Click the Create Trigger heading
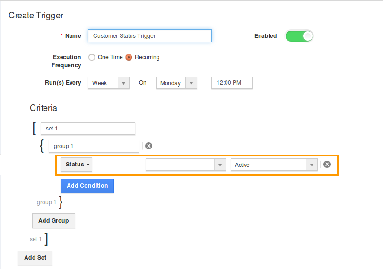Image resolution: width=383 pixels, height=269 pixels. [36, 16]
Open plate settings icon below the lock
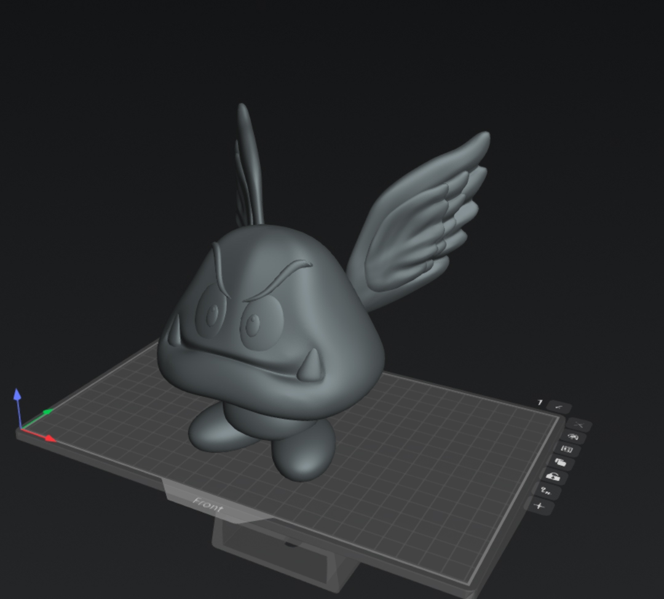This screenshot has width=664, height=599. pos(546,491)
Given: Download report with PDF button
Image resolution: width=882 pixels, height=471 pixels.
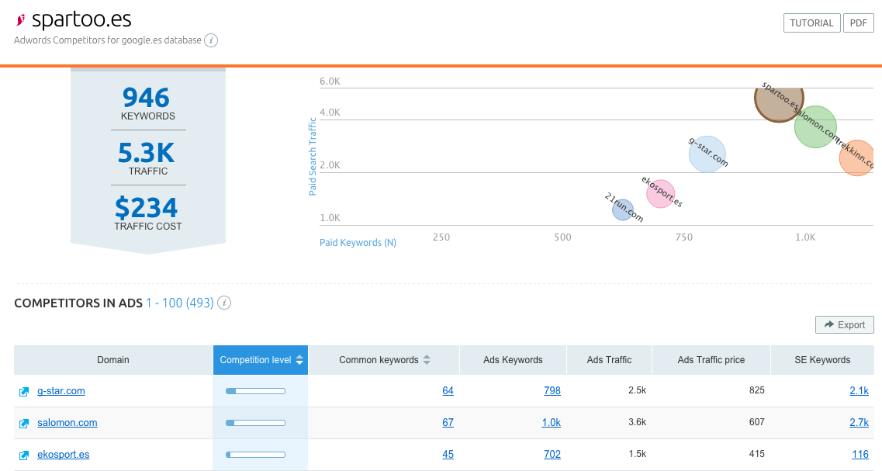Looking at the screenshot, I should pyautogui.click(x=858, y=23).
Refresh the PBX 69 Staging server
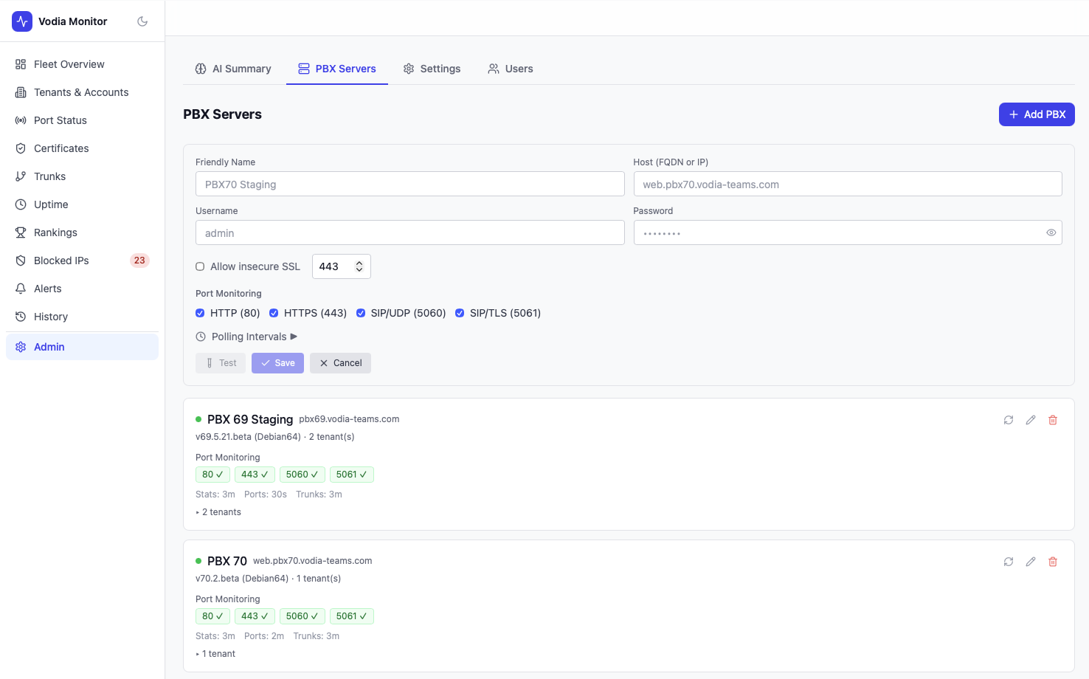 coord(1009,420)
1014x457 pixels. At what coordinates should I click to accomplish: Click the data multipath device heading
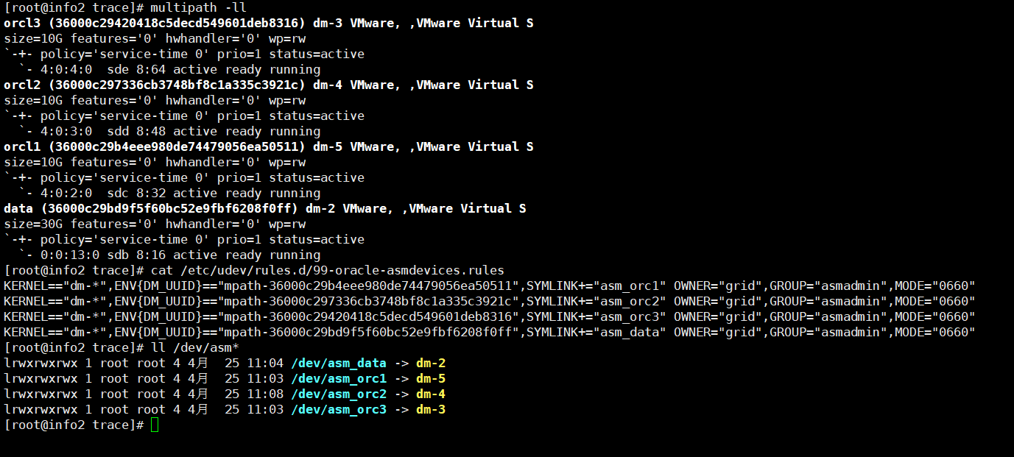click(265, 209)
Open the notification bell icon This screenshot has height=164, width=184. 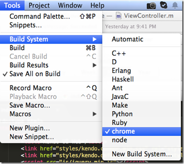(175, 6)
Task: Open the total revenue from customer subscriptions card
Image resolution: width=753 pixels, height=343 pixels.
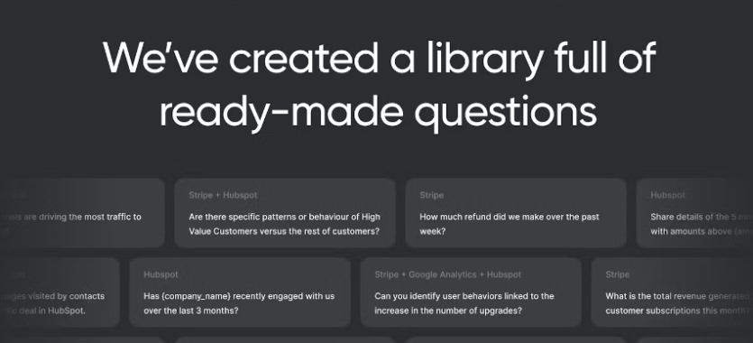Action: point(672,292)
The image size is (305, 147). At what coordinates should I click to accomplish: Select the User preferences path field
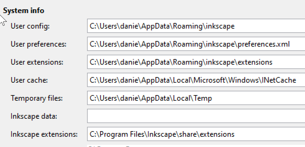(x=196, y=44)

▬▬▬

→ Directive
Copy out the part of the listing that opens with the line containing "Given: Download report with PDF button" and closes with the line containing "click(265, 209)", keeping every line exactly the same. Leave the pictures out of your answer.

→ Reply
Given: Download report with PDF button
Image resolution: width=882 pixels, height=471 pixels.
Looking at the screenshot, I should pyautogui.click(x=858, y=23).
Refresh the PBX 69 Staging server
 coord(1009,420)
1014x457 pixels. At what coordinates should I click to accomplish: Click the data multipath device heading
click(265, 209)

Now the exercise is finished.